• [Check your understanding]:
A. Quote the Young Life camp post word for word from "Saturday, July 29, 2017" to "with special needs.".
B. According to the Young Life camp post, where did the 100 high school students who served as buddies travel from?
C. Continue the Young Life camp post from its last sentence.

#### Exercise text ####

Saturday, July 29, 2017

What a week!

Our family had the privilege of serving last week at a Young Life camp in Arizona specifically tailored for teenagers with special needs.

There were a little over 400 people in camp with us split into four fairly even groups--25% were teenagers with special needs from Arizona, California, and Alaska. These needs ranged from physical issues such as amputations, wheelchair restriction, cerebral palsy, hearing impairment and blindness to emotional and intellectual differences. Another 25% of the attendees were volunteer leaders and staff from the campers' local areas. These adults were remarkable in their knowledge of each camper's needs and special qualities. They took incredible care of their friends--physically, emotionally and spiritually around the clock all week. An additional 100 high school students actually paid to travel and attend camp from Lafayette, Louisiana and Jackson, Mississippi as buddies--able bodied campers full of energy and friendship.

#### Information provided ####

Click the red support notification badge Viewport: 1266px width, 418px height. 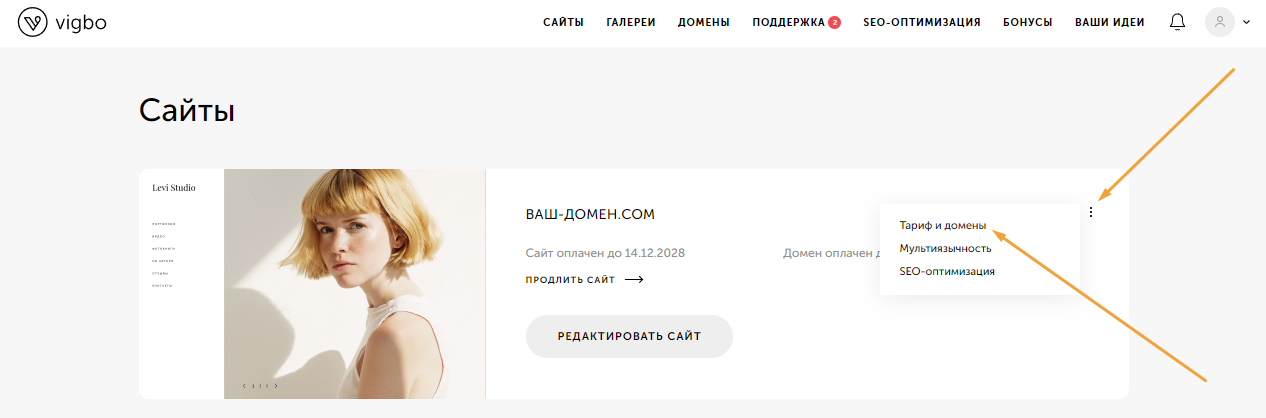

####

• [Answer list]:
A.
Saturday, July 29, 2017

What a week!

Our family had the privilege of serving last week at a Young Life camp in Arizona specifically tailored for teenagers with special needs.

B. Lafayette, Louisiana and Jackson, Mississippi.

C.
It thrilled me to watch these three distinct groups merge into one camp community. I can only imagine how exhausted the buddies and leaders were as they stayed fully present with the often unpredictable demands of their Capernaum friends, but you would never know it from their faces. I was particularly moved watching the 14-17 year old buddies as they left their 'cool' at the camp gate and fully engaged in whatever activities were happening--from Disney sing-alongs to dance parties and messy field games. They were "all in" to create a joy-filled experience for their new friends.

Behind the scenes were another 100 people--some Young Life employees, but mostly volunteers--cooking, cleaning, running sound, lights, laundry, crafts and grounds keeping--all so these Capernaum friends could have an excellent camp experience full of joy and fun that pointed to the extravagant love of our Father in Heaven.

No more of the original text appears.